Reproduce the lines below word for word, starting at the line that contains "You are a computer-use agent. The" and ending after the line that contains "Action: [534, 345]".

* Start Exercise data *

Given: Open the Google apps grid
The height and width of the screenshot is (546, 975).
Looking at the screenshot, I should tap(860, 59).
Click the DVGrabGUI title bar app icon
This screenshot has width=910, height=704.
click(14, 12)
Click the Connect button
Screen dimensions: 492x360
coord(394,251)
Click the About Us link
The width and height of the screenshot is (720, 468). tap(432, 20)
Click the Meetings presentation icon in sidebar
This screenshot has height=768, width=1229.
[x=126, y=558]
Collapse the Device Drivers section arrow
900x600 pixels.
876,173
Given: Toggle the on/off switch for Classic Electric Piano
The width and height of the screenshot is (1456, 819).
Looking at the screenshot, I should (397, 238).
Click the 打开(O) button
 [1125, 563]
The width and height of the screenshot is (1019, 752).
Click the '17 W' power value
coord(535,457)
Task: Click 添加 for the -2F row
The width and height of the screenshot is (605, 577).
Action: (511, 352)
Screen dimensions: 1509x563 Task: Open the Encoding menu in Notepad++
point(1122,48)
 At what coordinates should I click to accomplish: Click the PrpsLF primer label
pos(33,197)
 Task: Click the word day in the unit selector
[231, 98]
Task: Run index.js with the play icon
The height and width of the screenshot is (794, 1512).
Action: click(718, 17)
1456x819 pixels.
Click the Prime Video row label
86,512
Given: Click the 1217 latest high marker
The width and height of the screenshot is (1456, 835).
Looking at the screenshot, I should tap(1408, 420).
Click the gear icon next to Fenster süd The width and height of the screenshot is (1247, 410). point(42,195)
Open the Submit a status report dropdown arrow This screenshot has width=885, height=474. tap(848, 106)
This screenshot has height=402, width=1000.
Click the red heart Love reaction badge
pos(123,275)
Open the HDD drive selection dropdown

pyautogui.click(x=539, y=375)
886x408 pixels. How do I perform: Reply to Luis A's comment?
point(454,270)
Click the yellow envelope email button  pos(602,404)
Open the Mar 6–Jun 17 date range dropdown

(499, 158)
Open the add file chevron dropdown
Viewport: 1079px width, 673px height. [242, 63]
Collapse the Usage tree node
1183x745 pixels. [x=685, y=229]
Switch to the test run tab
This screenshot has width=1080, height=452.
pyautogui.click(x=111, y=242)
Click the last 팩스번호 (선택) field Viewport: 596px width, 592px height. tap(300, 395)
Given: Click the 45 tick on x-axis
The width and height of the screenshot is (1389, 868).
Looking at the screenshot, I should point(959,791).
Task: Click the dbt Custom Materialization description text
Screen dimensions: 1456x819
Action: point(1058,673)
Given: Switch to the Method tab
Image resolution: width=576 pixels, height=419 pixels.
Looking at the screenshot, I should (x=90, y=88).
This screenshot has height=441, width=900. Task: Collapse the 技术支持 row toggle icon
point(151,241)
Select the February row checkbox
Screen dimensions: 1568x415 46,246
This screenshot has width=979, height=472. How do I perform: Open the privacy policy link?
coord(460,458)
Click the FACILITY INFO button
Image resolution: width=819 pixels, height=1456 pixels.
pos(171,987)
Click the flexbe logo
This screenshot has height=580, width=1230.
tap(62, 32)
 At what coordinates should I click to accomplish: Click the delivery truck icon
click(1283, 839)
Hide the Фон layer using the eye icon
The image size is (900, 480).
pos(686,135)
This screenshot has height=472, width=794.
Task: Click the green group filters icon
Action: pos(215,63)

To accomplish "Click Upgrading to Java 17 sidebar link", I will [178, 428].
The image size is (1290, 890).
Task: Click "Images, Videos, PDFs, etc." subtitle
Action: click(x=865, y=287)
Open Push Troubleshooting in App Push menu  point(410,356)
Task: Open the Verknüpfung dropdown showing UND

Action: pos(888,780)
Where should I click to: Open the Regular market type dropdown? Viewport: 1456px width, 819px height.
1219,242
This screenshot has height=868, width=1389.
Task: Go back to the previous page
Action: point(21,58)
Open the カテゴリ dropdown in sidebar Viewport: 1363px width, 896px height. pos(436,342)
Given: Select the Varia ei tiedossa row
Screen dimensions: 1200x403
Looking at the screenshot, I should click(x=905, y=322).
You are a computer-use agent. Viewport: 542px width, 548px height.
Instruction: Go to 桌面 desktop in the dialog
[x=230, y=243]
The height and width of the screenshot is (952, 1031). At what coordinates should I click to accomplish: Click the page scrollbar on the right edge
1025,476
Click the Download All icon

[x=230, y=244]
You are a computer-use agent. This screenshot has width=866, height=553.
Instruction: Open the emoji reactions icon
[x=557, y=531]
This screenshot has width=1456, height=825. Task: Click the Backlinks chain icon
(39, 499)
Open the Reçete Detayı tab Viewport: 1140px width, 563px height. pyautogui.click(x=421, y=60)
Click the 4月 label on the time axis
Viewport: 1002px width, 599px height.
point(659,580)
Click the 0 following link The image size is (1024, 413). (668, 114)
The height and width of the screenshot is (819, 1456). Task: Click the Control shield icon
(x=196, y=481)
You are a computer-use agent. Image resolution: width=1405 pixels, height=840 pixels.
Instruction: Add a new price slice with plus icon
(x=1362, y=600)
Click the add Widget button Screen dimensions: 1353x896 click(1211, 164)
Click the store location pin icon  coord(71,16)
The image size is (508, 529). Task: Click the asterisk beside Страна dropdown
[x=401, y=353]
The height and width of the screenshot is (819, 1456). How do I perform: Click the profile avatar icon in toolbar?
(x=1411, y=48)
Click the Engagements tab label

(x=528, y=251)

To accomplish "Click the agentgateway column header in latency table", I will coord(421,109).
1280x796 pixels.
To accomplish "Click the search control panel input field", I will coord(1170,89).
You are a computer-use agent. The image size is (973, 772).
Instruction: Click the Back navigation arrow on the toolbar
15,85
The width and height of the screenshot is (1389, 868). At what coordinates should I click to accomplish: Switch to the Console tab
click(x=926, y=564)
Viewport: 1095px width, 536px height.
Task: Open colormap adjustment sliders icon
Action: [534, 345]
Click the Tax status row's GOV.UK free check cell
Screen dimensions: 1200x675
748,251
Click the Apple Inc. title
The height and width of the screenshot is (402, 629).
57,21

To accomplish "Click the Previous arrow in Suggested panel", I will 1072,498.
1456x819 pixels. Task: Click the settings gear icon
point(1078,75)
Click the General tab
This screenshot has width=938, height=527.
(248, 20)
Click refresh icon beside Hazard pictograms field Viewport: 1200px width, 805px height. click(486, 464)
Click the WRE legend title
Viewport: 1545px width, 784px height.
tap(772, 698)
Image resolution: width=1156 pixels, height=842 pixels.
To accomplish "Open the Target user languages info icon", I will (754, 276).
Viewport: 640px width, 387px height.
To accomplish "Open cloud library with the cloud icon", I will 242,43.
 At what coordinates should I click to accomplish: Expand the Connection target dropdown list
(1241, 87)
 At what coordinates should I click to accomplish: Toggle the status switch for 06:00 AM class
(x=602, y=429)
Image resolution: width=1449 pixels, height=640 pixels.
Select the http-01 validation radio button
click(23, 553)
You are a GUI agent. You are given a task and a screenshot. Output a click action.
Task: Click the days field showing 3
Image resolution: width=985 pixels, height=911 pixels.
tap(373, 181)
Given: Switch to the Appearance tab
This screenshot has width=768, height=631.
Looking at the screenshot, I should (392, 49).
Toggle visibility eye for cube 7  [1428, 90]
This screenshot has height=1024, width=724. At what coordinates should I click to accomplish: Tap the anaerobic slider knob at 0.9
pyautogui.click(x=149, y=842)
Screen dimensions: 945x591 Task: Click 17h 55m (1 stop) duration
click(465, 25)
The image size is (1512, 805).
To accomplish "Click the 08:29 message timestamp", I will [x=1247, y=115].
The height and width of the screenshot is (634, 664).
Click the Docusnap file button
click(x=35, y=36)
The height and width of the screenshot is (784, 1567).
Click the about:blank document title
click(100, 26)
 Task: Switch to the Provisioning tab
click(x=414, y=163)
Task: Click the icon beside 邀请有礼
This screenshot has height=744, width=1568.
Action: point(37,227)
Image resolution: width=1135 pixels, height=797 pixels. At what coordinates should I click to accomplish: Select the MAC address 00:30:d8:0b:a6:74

* End Exercise data *

*The answer:*
You are a computer-use agent. The image size is (973, 772).
Instruction: Click the Back navigation arrow on the toolbar
15,85
The width and height of the screenshot is (1389, 868). At what coordinates should I click to accomplish: Switch to the Console tab
click(x=926, y=564)
Viewport: 1095px width, 536px height.
Task: Open colormap adjustment sliders icon
Action: [534, 345]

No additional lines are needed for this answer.